Un autore a cui può ricorrere un lettore di buona volontà per un consiglio e un aiuto?
EMANUELE COCCIA — Due classici. Lucrezio, il De rerum natura, il primo a provare a pensare e a descrivere la peste. E soprattutto le Metamorfosi di Ovidio. Viviamo un momento in cui non solo la specie umana e le sue infinite nazioni, ma tutto il pianeta sta attraversando una profonda metamorfosi, ecologica, climatica, politica, culturale. Il pianeta è un immenso bozzolo e non è chiaro se quello che ne uscirà fuori sarà una farfalla.

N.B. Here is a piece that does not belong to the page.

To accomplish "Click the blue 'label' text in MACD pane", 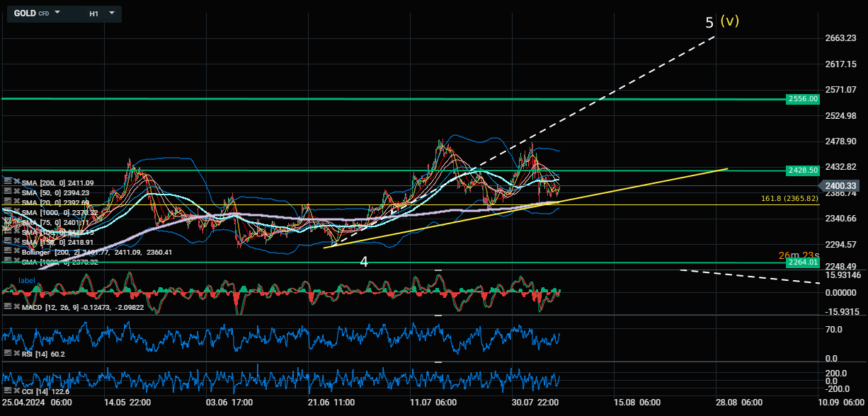I will click(27, 280).
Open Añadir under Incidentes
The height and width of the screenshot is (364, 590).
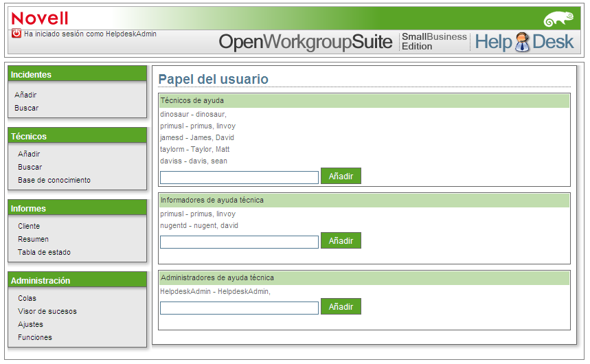pos(25,95)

CHANDRA L. CANDIANI — Dostoevskij, I fratelli Karamazov, perché insegna cos’è una crisi della coscienza e come è nobile saper crollare. Osip Mandel’stam, il grande poeta russo che ha scritto: «E nelle notti a testa nuda ululando/ ho imparato la scienza degli addii». E il Buddha che all’origine di tutto ha messo una semplice affermazione: «La sofferenza c’è».